Parkmore Community House in Tuam, which was officially launched by the Minister for Housing and Planning, Willie Penrose, recently, has been refurbished and will provide a base for local residents for community meetings, events and training. It will also operate as a centre for horticulture training and landscape planning for the estate.
The project is the result of collaboration between local community groups, Tuam RAPID and Galway County Council with additional support from the Department of Social Protection, Galway Rural Development, HSE Family Support Team, An Garda Síochána, FÁS, County Galway VEC and Treo Nua.
Speaking at the launch Teresa Kelly, the secretary of Parkmore Residents Association said this day was the culmination of more than 10 years work by local residents in association with community groups and support and funding agencies.
“All of us in Parkmore sstate have looked forward to this for many years- it is the culmination of many years of effort and it is fantastic to see it come to fruition.
“We will be able to support our local community here in Parkmore by bringing services to the community instead of people having to go into town to access a service,” added Ms Kelly who has been involved with the residents association since she first moved into the estate in 1984.
Prior to launching Parkmore Community House, Minister Penrose officiated at the launch of Tuam Community Allotments, also on the Parkmore estate.
This initiative is part of an ongoing programme of estate enhancement aimed at increasing community sustainability. Land owned by Galway County Council has been given over to the community to manage and let out to individuals, schools and community groups to meet a local “Grow your Own” challenge.
The aim of the allotment is to provide people with fresh vegetables at an affordable price and help cash strapped families to reduce the cost of food purchases while continuing to eat healthy foods.
The project follows on from the successful pilot of the Tuam Community Childcare Centre allotment programme earlier this year.
Speaking at the Launch, Martin Ward of the Western Traveller and Intercultural Development Association said that programme was “more than cost effective” and was great value for money.
“Crucially it has also meant that children attending the crèche have a much greater awareness of where food comes from and have benefited from having access to healthy and nutritious low cost food.
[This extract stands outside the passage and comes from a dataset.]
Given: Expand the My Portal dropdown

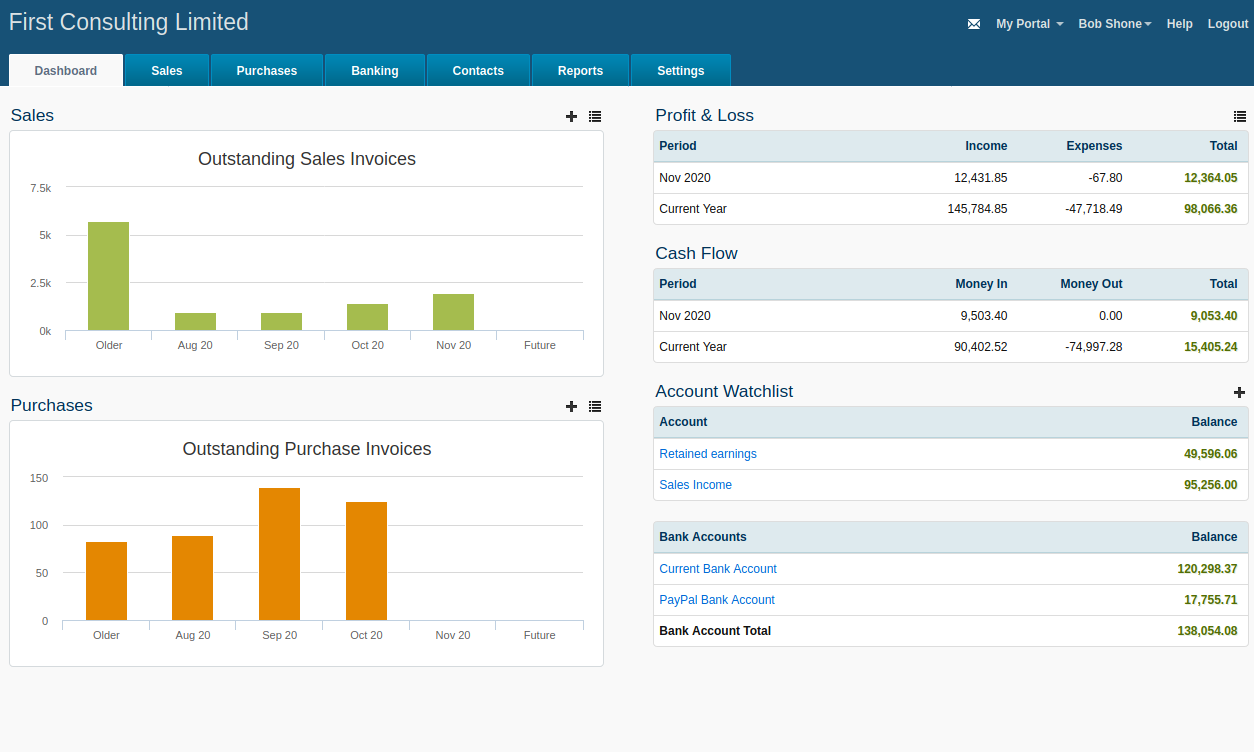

We have also had some chickens on site which has helped the child care project in its attempts towards greater sufficiency through the supply of free range eggs.”
Although at the early stages there will eventually be 100 allotment spaces available in Parkmore to meet the needs of potential gardeners.
“In the next six months we will be making up to 30 allotment spaces available and we hope to increase that up to 100 over the course of the next couple of years,” he added.
The launch was attended by local dignitaries and officials including the Mayor of County Galway, Cllr Michael Maher, Eugene Cummins, the director of housing with Galway County Council, and Pat O’Hora, the chairperson of Tuam RAPID AIT.